Context is key in sharing. I might no be willing to publicly share my brain activity, heart beat and genetical information. However, I might be very willing to share parts of either of these with my doctor while in treatment – as long as I can be sure that the doc won’t pass it on to the insurance so they charge me extra for higher-than-average genetical chance of some kinds of cancer or Alzheimer’s. Today, most doctors or even larger clinics aren’t even able to make use of the type of genetical snapshot commercial services like 23andme, although this might change over time.
A duty to share?
In a radio interview recently we discussed privacy implications of the Quantified Self in general, and of DNA analysis in particular. What is safe to share, what is reasonable to share?

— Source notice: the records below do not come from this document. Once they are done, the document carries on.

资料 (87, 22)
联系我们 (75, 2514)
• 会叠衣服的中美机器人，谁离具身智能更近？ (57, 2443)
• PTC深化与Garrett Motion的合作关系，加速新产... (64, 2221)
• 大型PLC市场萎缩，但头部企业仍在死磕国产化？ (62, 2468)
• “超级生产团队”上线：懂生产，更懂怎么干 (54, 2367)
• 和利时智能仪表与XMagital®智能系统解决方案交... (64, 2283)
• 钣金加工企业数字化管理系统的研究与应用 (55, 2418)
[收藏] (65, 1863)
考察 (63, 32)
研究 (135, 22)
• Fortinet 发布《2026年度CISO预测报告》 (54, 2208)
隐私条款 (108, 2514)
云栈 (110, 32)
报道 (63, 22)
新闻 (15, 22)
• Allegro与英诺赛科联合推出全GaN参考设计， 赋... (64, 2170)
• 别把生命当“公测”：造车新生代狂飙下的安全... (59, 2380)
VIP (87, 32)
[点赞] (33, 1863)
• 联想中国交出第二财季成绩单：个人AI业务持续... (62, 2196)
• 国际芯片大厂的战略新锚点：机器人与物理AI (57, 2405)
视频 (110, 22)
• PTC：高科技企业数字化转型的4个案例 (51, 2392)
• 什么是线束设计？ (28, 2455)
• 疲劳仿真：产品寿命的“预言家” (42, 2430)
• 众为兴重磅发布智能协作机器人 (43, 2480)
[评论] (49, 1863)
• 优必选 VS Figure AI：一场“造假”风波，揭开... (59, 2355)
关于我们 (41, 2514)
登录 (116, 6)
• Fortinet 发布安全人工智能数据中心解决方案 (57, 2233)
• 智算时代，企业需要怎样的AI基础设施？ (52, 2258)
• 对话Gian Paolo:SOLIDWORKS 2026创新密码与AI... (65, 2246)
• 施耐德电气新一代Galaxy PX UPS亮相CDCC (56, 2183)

I’d like to flip the question around: What is ok not to share? Maybe we even have a duty to share?
Think of the medical research that could be done, and the treatments that could be found, if more of our behavioral data was openly available. If even just one major disease could be treated more effectively by discoveries made through body tracking and our shared data, would that not be worth it?
It’s a question we can’t answer, but I urge you to think about it. Maybe it’ll make you want to track and share some more.
Until then we encourage you all – both users and producers of Quantified Self services – to pay privacy implications the attention they deserve. So that at some point we can stop worrying and start building stuff that helps us be more ourselves.